I have to admit I didn't get very far in this one because the writing isn't good enough.  Below, I marked up your opening paragraph.  

EXT ZAMBEZI LODGES GARDEN; LUNCHTIME                     1
a(A) very meticulously manicured green lawn. camera whip(s)
through the beautiful(,) serene gardens, all types of
beautiful flowers array their exquisite summer
beauty. (E) even though the place is full of people taking (a)
break from there (their) day work, its relaxingly quite (quiet) except for
the beautiful sounds of birds singing in the trees.

Those are just mistakes, not awkward English.

And it doesn't get any better.

I doubt you'll find many writers willing to read your work in its present state.  I recommend you find a mentor who can help with your English.  Also, read all the scripts you can, especially those from good writers.

Best
Richard
Posted by: Erica, August 18th, 2015, 1:27pm; Reply: 2
I have to agree with Richard.  This is a very difficult script to read.  I didn't get past the first page because of way too many mistakes.  Remember your writing a script, not texting your friends.  Please use capitals at the beginning of each sentence.  
Posted by: Itai, August 20th, 2015, 7:06am; Reply: 3
thank you Richard and Erica. this is my first ever attempt at scriptwriting.

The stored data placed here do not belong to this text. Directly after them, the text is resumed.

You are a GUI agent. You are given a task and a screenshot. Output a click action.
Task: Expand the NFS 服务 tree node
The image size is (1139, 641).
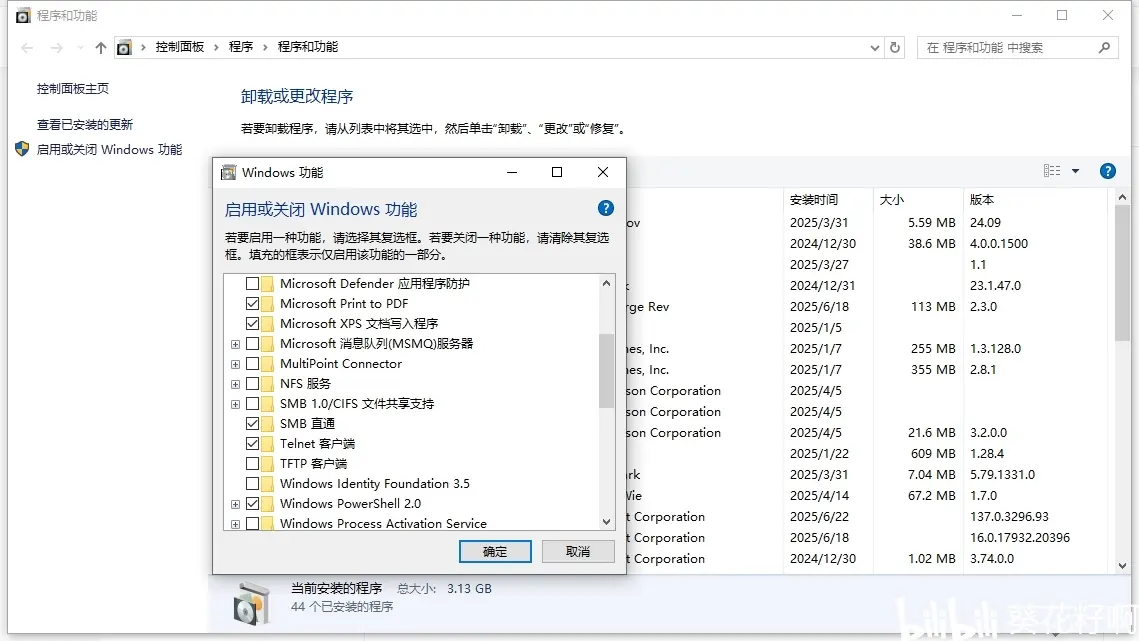(x=235, y=383)
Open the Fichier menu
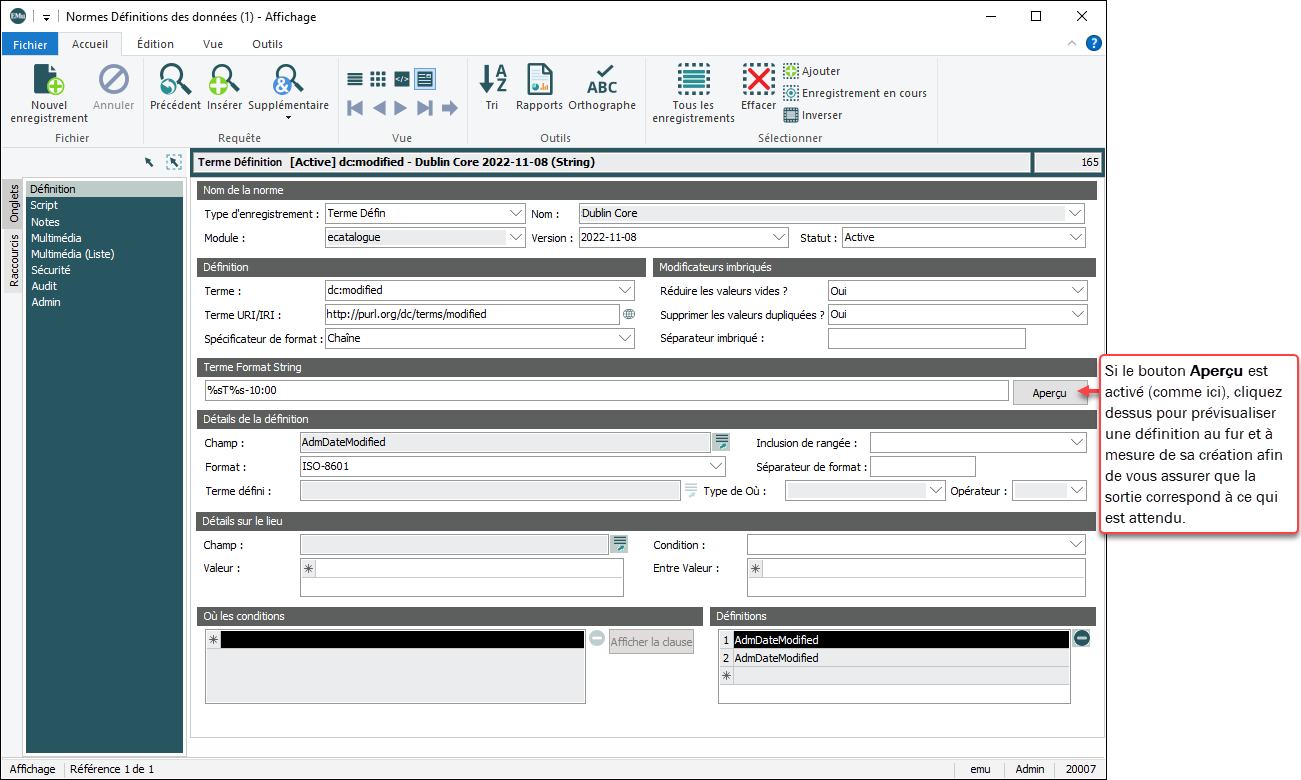The height and width of the screenshot is (780, 1301). [30, 44]
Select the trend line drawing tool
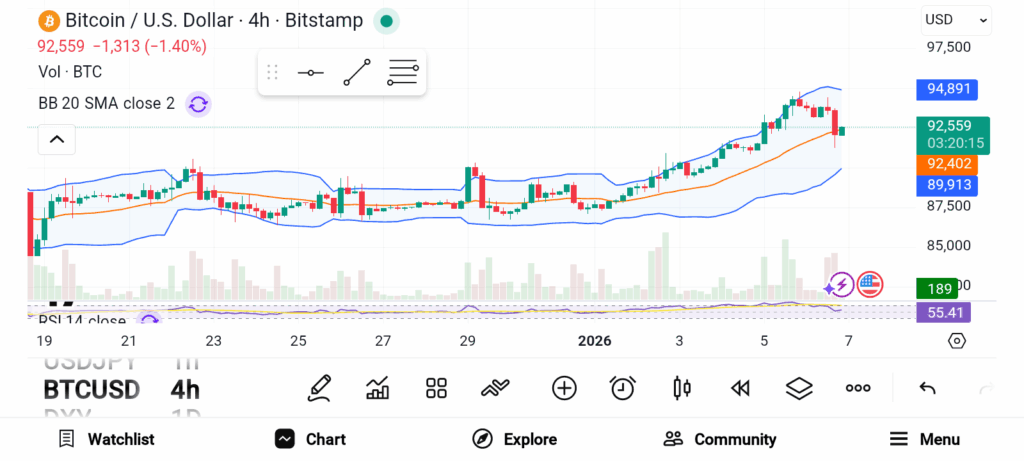This screenshot has height=461, width=1024. (357, 73)
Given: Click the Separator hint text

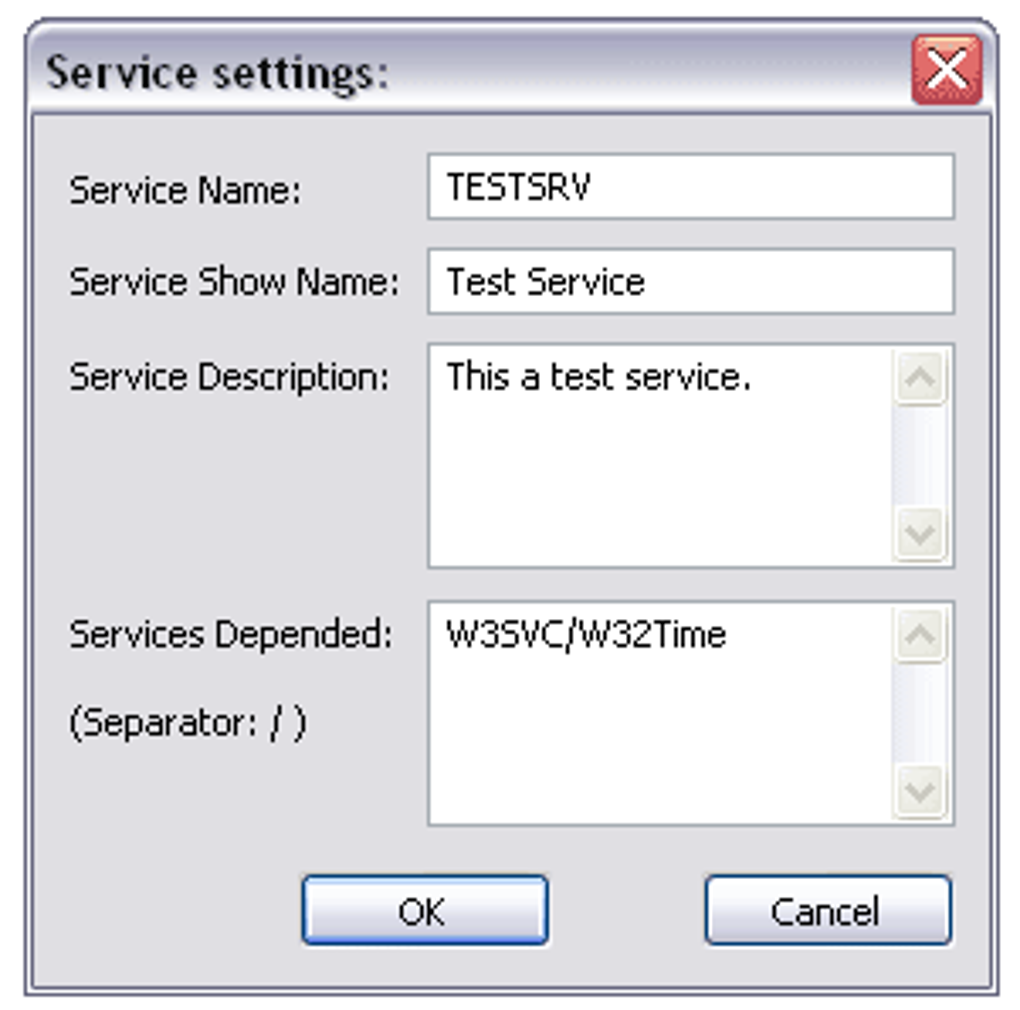Looking at the screenshot, I should pos(188,723).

I have no training at all.  I your opinion do you think im wasting my time or what.
once again thank you.
itai
Posted by: Erica, August 22nd, 2015, 10:39am; Reply: 4
I would say it's never a waste of time if you enjoy writing.  If this is your first then congrats on finishing.  Finishing a first script is always the hardest part.

Look at other Produced scripts to get a sense of how the format is.

Also take a look here;
http://www.screenwriting.info/

There are many other sites too that can help with formatting.  While formatting is important it's certainly not the be all end all.  A good story is important.

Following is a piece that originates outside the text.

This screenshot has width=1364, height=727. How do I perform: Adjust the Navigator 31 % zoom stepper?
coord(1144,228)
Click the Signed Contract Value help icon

Now looking at some of the dialogue.


Quoted Text
ROMEO
(excited)
yes my friend i enjoyed my meal
and that is my proof that the
meal was as usual top class.


This comes across as awkward.  Try reading your dialogue out loud to see how it sounds.  Ask yourself, is this how someone would talk?

Take the time and go through your script and check for mistakes.   If you can have someone you know look it over for mistakes before submitting it.  Your script is your business card, you wouldn't hand a client a card that has coffee stains and bubblegum dripping off it would you?

I recommend going over the script again and see what you could do with it.  Never give up on the first try.  So to answer your question, No you are not wasting your time.

Posted by: Itai, August 23rd, 2015, 2:32am; Reply: 5
thanx Erica  
I am currently improving it. The first time I was a little too excited that I overlooked a lot of stuff.